Kaputtmonitored
Alle zwei Stunden verweigert ein Router die SNMP-Monitoringabfragen. Er liefert keine Werte mehr fürs Accounting. Er stellt sich tot. Man kann die Uhr danach stellen. Aber warum?
Die Kiste selbst war nie auffällig, sobald die Meldung über den Ausfall kommt. Sie antwortet auf SNMP und reagiert ganz vernünftig.
Zuerst einmal habe ich triviale SNMP Anfragen (SNMPv2-MIB::sysUpTime.0) und ein Ping alle paar Minuten per cronjob losgeschickt. Vielleicht liegt es ja an einem sporadischen DNS oder Routingproblem. Es könnten ARP- oder DNS-Einträge austimen.

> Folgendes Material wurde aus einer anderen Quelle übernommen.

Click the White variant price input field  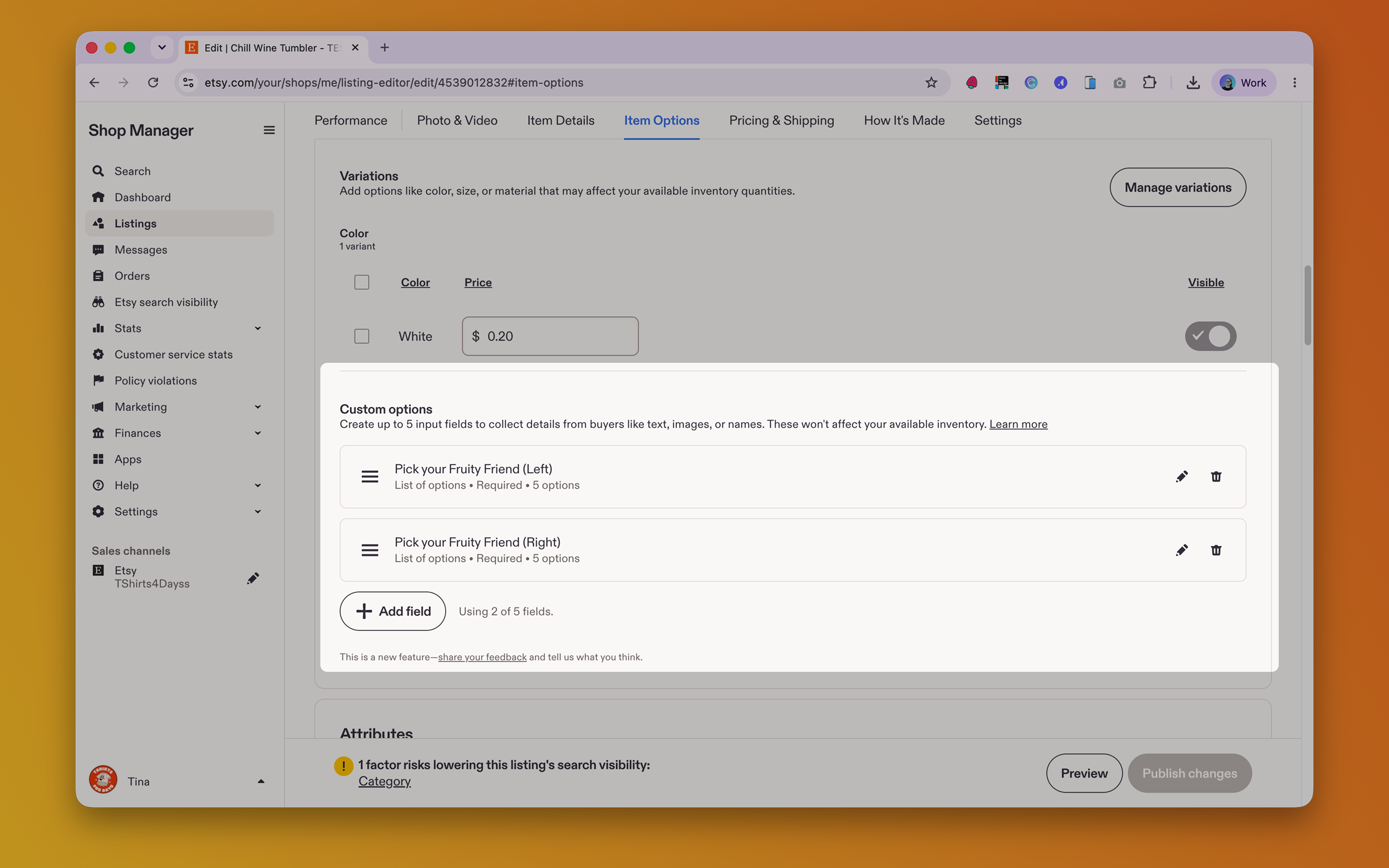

#! /bin/sh SLEEP=5 HOST=mein.router GEHEIM='quick&dirty' for (( i=0; i<12; i=i+SLEEP )); do echo -n "$i: $(date '+%H:%M:%S') " ping -w1 -c1 -n $HOST | egrep 'icmp_seq|Timeout' snmpget -v2c -c '$GEHEIM' $HOST SNMPv2-MIB::sysUpTime.0 echo sleep $SLEEP done >> /var/log/router-debug.log 2>&1
Das Ergebnis sieht so aus:
0: 00:15:01 64 bytes from <IPv4>: icmp_seq=1 ttl=255 time=0.334 ms SNMPv2-MIB::sysUpTime.0 = Timeticks: (140753008) 16 days, 6:58:50.08 5: 00:15:06 64 bytes from <IPv4>: icmp_seq=1 ttl=255 time=7.13 ms SNMPv2-MIB::sysUpTime.0 = Timeticks: (140753520) 16 days, 6:58:55.20 10: 00:15:12 64 bytes from <IPv4>: icmp_seq=1 ttl=255 time=0.390 ms SNMPv2-MIB::sysUpTime.0 = Timeticks: (140754028) 16 days, 6:59:00.28 0: 00:16:01 64 bytes from <IPv4>: icmp_seq=1 ttl=255 time=0.310 ms SNMPv2-MIB::sysUpTime.0 = Timeticks: (140758932) 16 days, 6:59:49.32 5: 00:16:06 64 bytes from <IPv4>: icmp_seq=1 ttl=255 time=0.318 ms SNMPv2-MIB::sysUpTime.0 = Timeticks: (140759436) 16 days, 6:59:54.36 10: 00:16:11 64 bytes from <IPv4>: icmp_seq=1 ttl=255 time=0.316 ms SNMPv2-MIB::sysUpTime.0 = Timeticks: (140759941) 16 days, 6:59:59.41 0: 00:17:01 64 bytes from <IPv4>: icmp_seq=1 ttl=255 time=13.5 ms Timeout: No Response from mein.router. 5: 00:17:12 64 bytes from <IPv4>: icmp_seq=1 ttl=255 time=82.6 ms Timeout: No Response from mein.router. 10: 00:17:23 64 bytes from <IPv4>: icmp_seq=1 ttl=255 time=72.9 ms Timeout: No Response from mein.router.
Immer 17 Minuten nach einer geraden Stunde gehen die Ping-Zeiten hoch und die Kiste antwortet nicht mehr auf SNMP.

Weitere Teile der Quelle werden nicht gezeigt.